Policeman on hill overlooking Khan al Akhmar
Policeman on hill overlooking Khan al Akhmar Flash 90

The Israeli government on Sunday requested yet another six-month delay from the Supreme Court, hoping to push off the implementation of a court order requiring the eviction of dozens of Bedouin squatters from an illegal encampment east of Jerusalem.

The Regavim Movement slammed the Bennett government over the state's response in the Khan al Ahmar case, which was submitted to the High Court Sunday evening.

The government requested an additional six month delay of the deadline to submit its official position to the court in the matter of the illegal outpost on Route 1, slated for demolition over a decade ago. During this additional half-year period, the state intends to submit a confidential document to the court detailing all the considerations that impact the enforcement of demolition orders at the site.

Meir Deutsch, Director General of Regavim, sharply criticized the state's response, and the conduct of Prime Minister Naftali Bennett.

"From the first day of the current government’s term, we have stressed that deeds, not words, are what count," Deutsch said. "Today it has become clear that contrary to its oft-repeated declarations, this government is continuing along the dangerous trajectory set by its predecessor, conducting its law enforcement system according to the whims of foreign governments."

"The root of anarchy is selective, preferential law enforcement.

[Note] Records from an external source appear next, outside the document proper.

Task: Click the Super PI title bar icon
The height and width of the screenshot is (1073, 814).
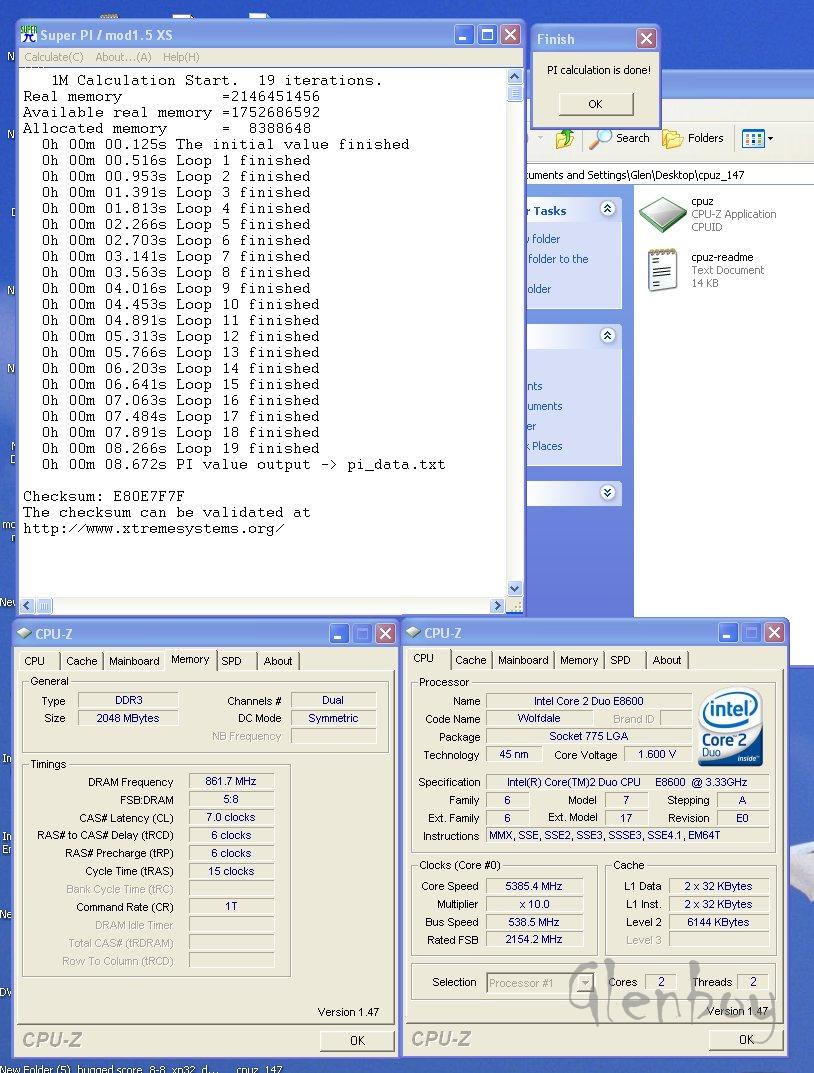Action: (x=29, y=36)
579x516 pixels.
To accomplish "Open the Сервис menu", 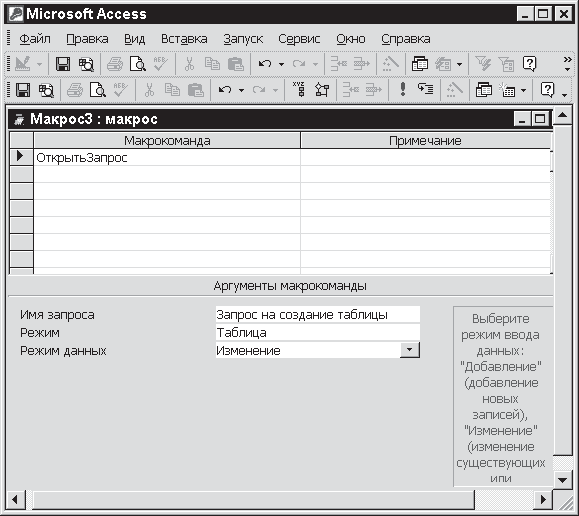I will [x=299, y=39].
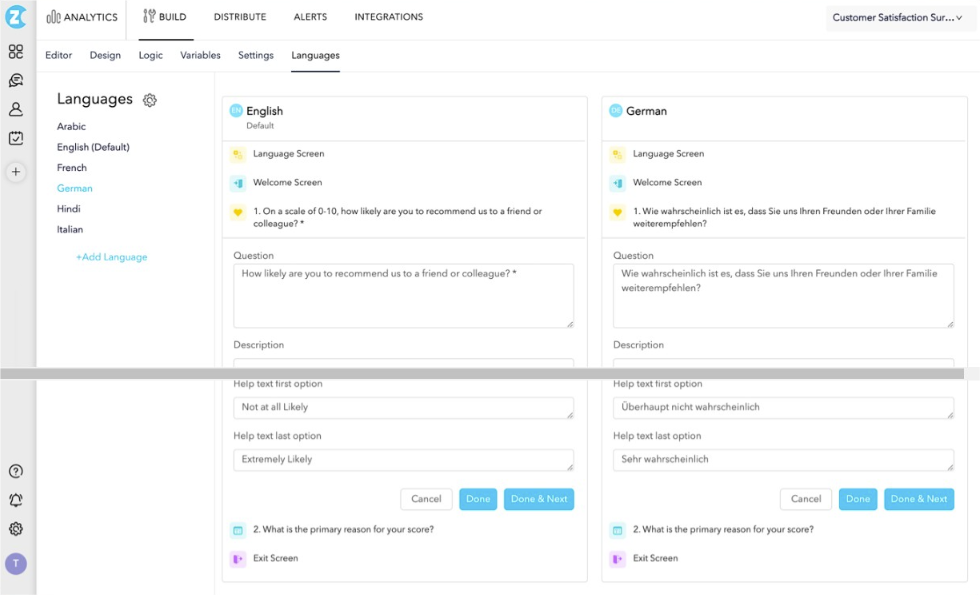The image size is (980, 595).
Task: Switch to the BUILD section
Action: [x=165, y=16]
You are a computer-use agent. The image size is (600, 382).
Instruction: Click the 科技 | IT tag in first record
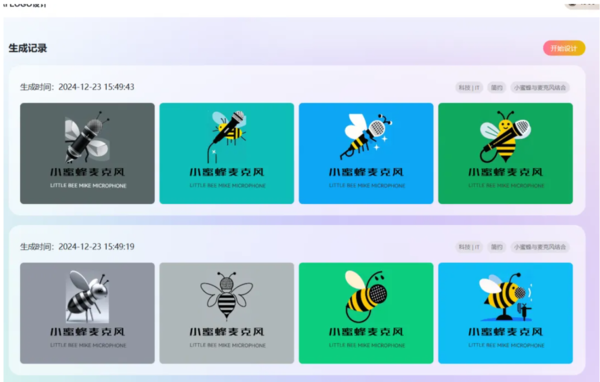pos(469,88)
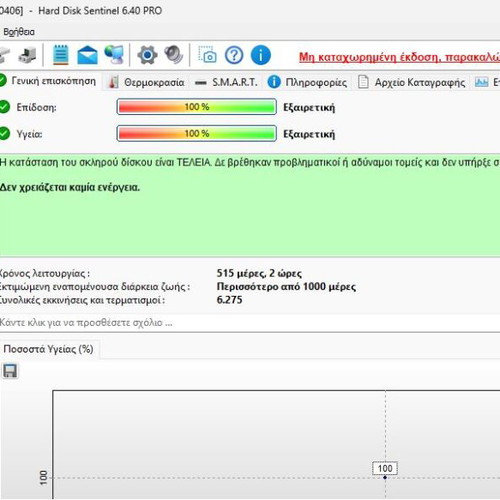Viewport: 500px width, 500px height.
Task: Take a screenshot with the camera icon
Action: (207, 55)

No sector or segment of the population should enjoy immunity from law enforcement because of international pressure while the law is enforced against other sectors."

Regavim noted that in earlier responses to the High Court, the state explained that law enforcement at Khan al-Ahmar would be postponed for fear that this would trigger proceedings in the International Court of Justice in The Hague.

"This conduct broadcasts a very problematic message to the world, intimating that the State of Israel is a guest in this territory when in fact Judea and Samaria have been under internationally-recognized Israeli jurisdiction for a longer period of time than the British Mandate and the Jordanian occupation combined," noted Deutsch.

"The time has come for the State of Israel to exercise its rights to this territory, and to behave in a manner befitting the sovereign body responsible for law enforcement in the area according to international law and in accordance with the historic right of the State of Israel to the territories of Judea and Samaria."